Creating Watcher Alerts for Machine Learning jobs

The following appendix describes the procedure for creating Watcher alerts for machine learning jobs, emails, and remote Syslog servers.

Watcher Alert Workaround

DMF 8.1 uses Elasticsearch 7.2.0, where the inter-container functional calls are HTTP-based. However, DMF 8.3 uses Elasticsearch version 7.13.0, which now requires HTTPS-based calls. It would require an extensive change in the system calls used by the Analytics Node (AN), and engineering is working on this effort. Arista recommends the following workaround until the earlier fixes are released.
Workaround Summary:
  • Create a Watcher manually using the provided template.
  • Configure the Watcher to select the job ID for the ML job that needs to send alerts.
  • Use ‘webhook’ as the alerting mechanism within the Watcher to send alerts to 3rd party tools like ‘Slack.’
  1. Access the AN's ML job page and click Manage Jobs to list the ML jobs.
  2. If the data feed column shows as stopped, skip to Step 3. If it says started, click the 3 dots for a particular ML job and Stop the data feed for the current ML job.
    Figure 1. Stop Data Feed
  3. After the data feed has stopped, click the 3 dots and start the data feed.
    Figure 2. Start Data Feed
  4. Select the options as shown in the diagram below.
    Figure 3. Job Time Options
  5. Confirm that the data feed has started.
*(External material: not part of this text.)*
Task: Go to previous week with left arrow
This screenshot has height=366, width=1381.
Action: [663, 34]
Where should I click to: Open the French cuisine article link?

Note down the job ID of this ML job.
    Figure 4. ML Job Characteristics
  6. Access the Watchers page.
    Figure 5. Access Watchers
  7. Create an advanced Watcher.
    Figure 6. Create Advanced Watcher
  8. Configure the name of the Watcher (can include whitespace characters), e.g., Latency ML.
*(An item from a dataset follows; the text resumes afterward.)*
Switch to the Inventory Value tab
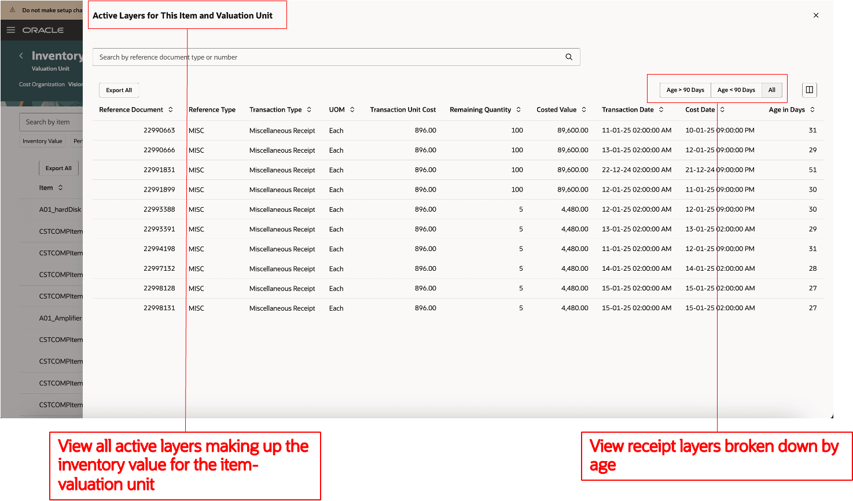[x=42, y=141]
  9. Configure the ID of the Watcher (can be alphanumeric, but without whitespace characters), e.g., ml_latency.
  10. Delete the code from the Watch JSON section.
  11. Copy and paste the following code into the Watcher. Replace the highlighted text according to your environment and your ML job parameters.
    {
      "trigger": {
        "schedule": {
          "interval": "107s"
        }
      },
      "input": {
        "search": {
          "request": {
            "search_type": "query_then_fetch",
            "indices": [
              ".ml-anomalies-*"
            ],
            "rest_total_hits_as_int": true,
            "body": {
              "size": 0,
              "query": {
                "bool": {
                  "filter": [
                    {
                      "term": {
                        "job_id": "<use the id of the ML job retrieved in step 6.>"
                      }
                    },
                    {
                      "range": {
                        "timestamp": {
                          "gte": "now-30m"
                        }
                      }
                    },
                    {
                      "terms": {
                        "result_type": [
                          "bucket",
                          "record",
                          "influencer"
                        ]
                      }
                    }
                  ]
                }
              },
              "aggs": {
                "bucket_results": {
                  "filter": {
                    "range": {
                      "anomaly_score": {
                        "gte": 75
                      }
                    }
                  },
                  "aggs": {
                    "top_bucket_hits": {
                      "top_hits": {
                        "sort": [
                          {
                            "anomaly_score": {
                              "order": "desc"
                            }
                          }
                        ],
                        "_source": {
                          "includes": [
                            "job_id",
                            "result_type",
                            "timestamp",
                            "anomaly_score",
                            "is_interim"
                          ]
                        },
                        "size": 1,
                        "script_fields": {
                          "start": {
                            "script": {
                              "lang": "painless",
                              "source": "LocalDateTime.ofEpochSecond((doc[\"timestamp\"].value.getMillis()-((doc[\"bucket_span\"].value * 1000)\n * params.padding)) / 1000, 0,ZoneOffset.UTC).toString()+\":00.000Z\"",
                              "params": {
                                "padding": 10
                              }
                            }
                          },
                          "end": {
                            "script": {
                              "lang": "painless",
                              "source": "LocalDateTime.ofEpochSecond((doc[\"timestamp\"].value.getMillis()+((doc[\"bucket_span\"].value * 1000)\n * params.padding)) / 1000, 0,ZoneOffset.UTC).toString()+\":00.000Z\"",
                              "params": {
                                "padding": 10
                              }
                            }
                          },
                          "timestamp_epoch": {
                            "script": {
                              "lang": "painless",
                              "source": """doc["timestamp"].value.getMillis()/1000"""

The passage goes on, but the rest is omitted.